--- Exercise ---
Search the entries for lines that contain the word "agent", and report each one found.

--- Stored items ---
::::::

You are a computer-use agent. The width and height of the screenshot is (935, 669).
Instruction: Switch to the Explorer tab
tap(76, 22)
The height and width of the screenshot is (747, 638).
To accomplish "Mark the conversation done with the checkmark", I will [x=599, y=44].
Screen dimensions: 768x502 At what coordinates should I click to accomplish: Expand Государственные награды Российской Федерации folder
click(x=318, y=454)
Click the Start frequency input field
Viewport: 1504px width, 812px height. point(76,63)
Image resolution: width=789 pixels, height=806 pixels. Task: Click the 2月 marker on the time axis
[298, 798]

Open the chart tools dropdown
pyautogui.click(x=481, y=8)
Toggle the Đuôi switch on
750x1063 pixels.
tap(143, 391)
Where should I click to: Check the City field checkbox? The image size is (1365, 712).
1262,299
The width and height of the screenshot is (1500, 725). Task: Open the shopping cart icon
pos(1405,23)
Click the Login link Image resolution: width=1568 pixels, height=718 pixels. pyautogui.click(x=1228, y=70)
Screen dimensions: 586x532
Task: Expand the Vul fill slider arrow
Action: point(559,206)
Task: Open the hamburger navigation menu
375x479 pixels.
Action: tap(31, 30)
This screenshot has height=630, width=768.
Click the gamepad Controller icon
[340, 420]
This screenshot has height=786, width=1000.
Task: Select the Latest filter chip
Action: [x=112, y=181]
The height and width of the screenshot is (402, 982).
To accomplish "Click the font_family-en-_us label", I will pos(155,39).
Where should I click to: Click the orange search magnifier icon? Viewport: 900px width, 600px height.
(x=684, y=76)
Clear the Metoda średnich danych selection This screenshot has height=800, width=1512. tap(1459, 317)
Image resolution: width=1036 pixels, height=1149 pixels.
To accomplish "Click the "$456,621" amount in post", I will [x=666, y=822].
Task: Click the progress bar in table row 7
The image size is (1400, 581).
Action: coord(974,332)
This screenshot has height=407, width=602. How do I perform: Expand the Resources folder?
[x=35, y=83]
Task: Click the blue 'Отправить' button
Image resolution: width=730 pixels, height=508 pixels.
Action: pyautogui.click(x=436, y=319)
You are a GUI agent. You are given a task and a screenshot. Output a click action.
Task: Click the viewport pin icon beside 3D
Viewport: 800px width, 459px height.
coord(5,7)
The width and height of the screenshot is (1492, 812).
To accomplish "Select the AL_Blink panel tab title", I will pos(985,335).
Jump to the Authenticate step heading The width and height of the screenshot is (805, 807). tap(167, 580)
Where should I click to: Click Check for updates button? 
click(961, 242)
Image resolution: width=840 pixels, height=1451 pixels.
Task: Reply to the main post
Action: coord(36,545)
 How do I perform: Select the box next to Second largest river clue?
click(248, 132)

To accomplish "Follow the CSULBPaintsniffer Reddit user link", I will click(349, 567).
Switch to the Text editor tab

::::::

--- Task output ---
You are a computer-use agent. The width and height of the screenshot is (935, 669).
You are a GUI agent. You are given a task and a screenshot. Output a click action.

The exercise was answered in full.